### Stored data
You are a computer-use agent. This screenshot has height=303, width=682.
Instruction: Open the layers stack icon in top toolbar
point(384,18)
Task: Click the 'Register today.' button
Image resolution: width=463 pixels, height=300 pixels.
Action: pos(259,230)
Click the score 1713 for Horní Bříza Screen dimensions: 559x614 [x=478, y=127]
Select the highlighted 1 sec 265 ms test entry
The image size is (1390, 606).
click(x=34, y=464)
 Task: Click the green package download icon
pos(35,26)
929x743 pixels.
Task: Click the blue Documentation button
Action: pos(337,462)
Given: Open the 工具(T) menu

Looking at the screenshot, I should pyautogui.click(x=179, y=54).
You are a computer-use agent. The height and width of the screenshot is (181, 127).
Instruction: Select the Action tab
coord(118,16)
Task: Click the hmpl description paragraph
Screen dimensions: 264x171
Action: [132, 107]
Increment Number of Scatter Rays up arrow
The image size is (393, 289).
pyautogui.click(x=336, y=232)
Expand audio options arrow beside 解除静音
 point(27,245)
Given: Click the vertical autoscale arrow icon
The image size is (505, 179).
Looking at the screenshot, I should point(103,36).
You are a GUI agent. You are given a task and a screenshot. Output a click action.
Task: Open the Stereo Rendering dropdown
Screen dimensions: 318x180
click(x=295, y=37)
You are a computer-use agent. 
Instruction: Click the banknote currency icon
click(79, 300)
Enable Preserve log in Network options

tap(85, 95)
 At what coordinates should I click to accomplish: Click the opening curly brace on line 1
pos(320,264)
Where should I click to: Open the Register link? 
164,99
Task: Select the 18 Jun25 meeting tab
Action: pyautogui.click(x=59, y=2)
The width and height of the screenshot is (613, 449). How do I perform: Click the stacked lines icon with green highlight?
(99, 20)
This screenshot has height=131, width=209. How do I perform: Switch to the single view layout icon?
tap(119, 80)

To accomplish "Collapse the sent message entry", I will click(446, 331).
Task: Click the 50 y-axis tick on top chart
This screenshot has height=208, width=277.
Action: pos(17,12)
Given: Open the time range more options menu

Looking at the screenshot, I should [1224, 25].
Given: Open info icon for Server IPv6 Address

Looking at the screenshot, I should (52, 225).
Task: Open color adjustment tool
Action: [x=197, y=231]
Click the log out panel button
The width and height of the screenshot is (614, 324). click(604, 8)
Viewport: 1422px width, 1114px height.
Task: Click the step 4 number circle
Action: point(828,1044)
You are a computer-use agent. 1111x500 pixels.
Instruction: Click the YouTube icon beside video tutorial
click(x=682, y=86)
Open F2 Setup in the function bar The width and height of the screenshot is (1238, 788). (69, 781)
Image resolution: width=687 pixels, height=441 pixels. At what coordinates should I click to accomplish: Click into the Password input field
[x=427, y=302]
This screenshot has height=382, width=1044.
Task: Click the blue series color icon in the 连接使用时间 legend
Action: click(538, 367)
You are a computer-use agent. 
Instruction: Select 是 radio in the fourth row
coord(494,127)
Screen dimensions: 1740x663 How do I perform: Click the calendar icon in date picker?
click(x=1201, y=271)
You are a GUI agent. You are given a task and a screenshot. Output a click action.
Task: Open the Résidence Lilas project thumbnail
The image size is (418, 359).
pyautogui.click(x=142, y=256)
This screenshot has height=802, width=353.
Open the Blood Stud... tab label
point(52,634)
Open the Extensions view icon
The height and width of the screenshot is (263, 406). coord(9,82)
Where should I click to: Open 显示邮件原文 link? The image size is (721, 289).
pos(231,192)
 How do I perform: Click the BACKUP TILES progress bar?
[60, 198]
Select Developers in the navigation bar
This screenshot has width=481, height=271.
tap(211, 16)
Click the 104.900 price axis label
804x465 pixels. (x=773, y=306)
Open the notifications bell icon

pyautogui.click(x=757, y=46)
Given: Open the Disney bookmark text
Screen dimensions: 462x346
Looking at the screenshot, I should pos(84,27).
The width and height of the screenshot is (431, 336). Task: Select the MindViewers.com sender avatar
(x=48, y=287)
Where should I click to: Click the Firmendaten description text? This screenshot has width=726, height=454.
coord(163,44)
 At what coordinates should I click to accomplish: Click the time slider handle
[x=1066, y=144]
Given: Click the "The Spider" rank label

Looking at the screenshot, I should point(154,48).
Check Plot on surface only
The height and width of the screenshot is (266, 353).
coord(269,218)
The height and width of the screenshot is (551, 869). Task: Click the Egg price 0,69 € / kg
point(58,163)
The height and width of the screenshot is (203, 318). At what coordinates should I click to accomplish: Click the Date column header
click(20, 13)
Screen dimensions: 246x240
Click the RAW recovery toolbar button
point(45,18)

### About this exercise
Make a faithful copy of every record above.

### The completed task
You are a computer-use agent. This screenshot has height=303, width=682.
Instruction: Open the layers stack icon in top toolbar
point(384,18)
Task: Click the 'Register today.' button
Image resolution: width=463 pixels, height=300 pixels.
Action: pos(259,230)
Click the score 1713 for Horní Bříza Screen dimensions: 559x614 [x=478, y=127]
Select the highlighted 1 sec 265 ms test entry
The image size is (1390, 606).
click(x=34, y=464)
 Task: Click the green package download icon
pos(35,26)
929x743 pixels.
Task: Click the blue Documentation button
Action: pos(337,462)
Given: Open the 工具(T) menu

Looking at the screenshot, I should pyautogui.click(x=179, y=54).
You are a computer-use agent. The height and width of the screenshot is (181, 127).
Instruction: Select the Action tab
coord(118,16)
Task: Click the hmpl description paragraph
Screen dimensions: 264x171
Action: [132, 107]
Increment Number of Scatter Rays up arrow
The image size is (393, 289).
pyautogui.click(x=336, y=232)
Expand audio options arrow beside 解除静音
 point(27,245)
Given: Click the vertical autoscale arrow icon
The image size is (505, 179).
Looking at the screenshot, I should point(103,36).
You are a GUI agent. You are given a task and a screenshot. Output a click action.
Task: Open the Stereo Rendering dropdown
Screen dimensions: 318x180
click(x=295, y=37)
You are a computer-use agent. 
Instruction: Click the banknote currency icon
click(79, 300)
Enable Preserve log in Network options

tap(85, 95)
 At what coordinates should I click to accomplish: Click the opening curly brace on line 1
pos(320,264)
Where should I click to: Open the Register link? 
164,99
Task: Select the 18 Jun25 meeting tab
Action: pyautogui.click(x=59, y=2)
The width and height of the screenshot is (613, 449). How do I perform: Click the stacked lines icon with green highlight?
(99, 20)
This screenshot has height=131, width=209. How do I perform: Switch to the single view layout icon?
tap(119, 80)

To accomplish "Collapse the sent message entry", I will click(446, 331).
Task: Click the 50 y-axis tick on top chart
This screenshot has height=208, width=277.
Action: pos(17,12)
Given: Open the time range more options menu

Looking at the screenshot, I should [1224, 25].
Given: Open info icon for Server IPv6 Address

Looking at the screenshot, I should (52, 225).
Task: Open color adjustment tool
Action: [x=197, y=231]
Click the log out panel button
The width and height of the screenshot is (614, 324). click(604, 8)
Viewport: 1422px width, 1114px height.
Task: Click the step 4 number circle
Action: point(828,1044)
You are a computer-use agent. 1111x500 pixels.
Instruction: Click the YouTube icon beside video tutorial
click(x=682, y=86)
Open F2 Setup in the function bar The width and height of the screenshot is (1238, 788). (69, 781)
Image resolution: width=687 pixels, height=441 pixels. At what coordinates should I click to accomplish: Click into the Password input field
[x=427, y=302]
This screenshot has height=382, width=1044.
Task: Click the blue series color icon in the 连接使用时间 legend
Action: click(538, 367)
You are a computer-use agent. 
Instruction: Select 是 radio in the fourth row
coord(494,127)
Screen dimensions: 1740x663 How do I perform: Click the calendar icon in date picker?
click(x=1201, y=271)
You are a GUI agent. You are given a task and a screenshot. Output a click action.
Task: Open the Résidence Lilas project thumbnail
The image size is (418, 359).
pyautogui.click(x=142, y=256)
This screenshot has height=802, width=353.
Open the Blood Stud... tab label
point(52,634)
Open the Extensions view icon
The height and width of the screenshot is (263, 406). coord(9,82)
Where should I click to: Open 显示邮件原文 link? The image size is (721, 289).
pos(231,192)
 How do I perform: Click the BACKUP TILES progress bar?
[60, 198]
Select Developers in the navigation bar
This screenshot has width=481, height=271.
tap(211, 16)
Click the 104.900 price axis label
804x465 pixels. (x=773, y=306)
Open the notifications bell icon

pyautogui.click(x=757, y=46)
Given: Open the Disney bookmark text
Screen dimensions: 462x346
Looking at the screenshot, I should pos(84,27).
The width and height of the screenshot is (431, 336). Task: Select the MindViewers.com sender avatar
(x=48, y=287)
Where should I click to: Click the Firmendaten description text? This screenshot has width=726, height=454.
coord(163,44)
 At what coordinates should I click to accomplish: Click the time slider handle
[x=1066, y=144]
Given: Click the "The Spider" rank label

Looking at the screenshot, I should point(154,48).
Check Plot on surface only
The height and width of the screenshot is (266, 353).
coord(269,218)
The height and width of the screenshot is (551, 869). Task: Click the Egg price 0,69 € / kg
point(58,163)
The height and width of the screenshot is (203, 318). At what coordinates should I click to accomplish: Click the Date column header
click(20, 13)
Screen dimensions: 246x240
Click the RAW recovery toolbar button
point(45,18)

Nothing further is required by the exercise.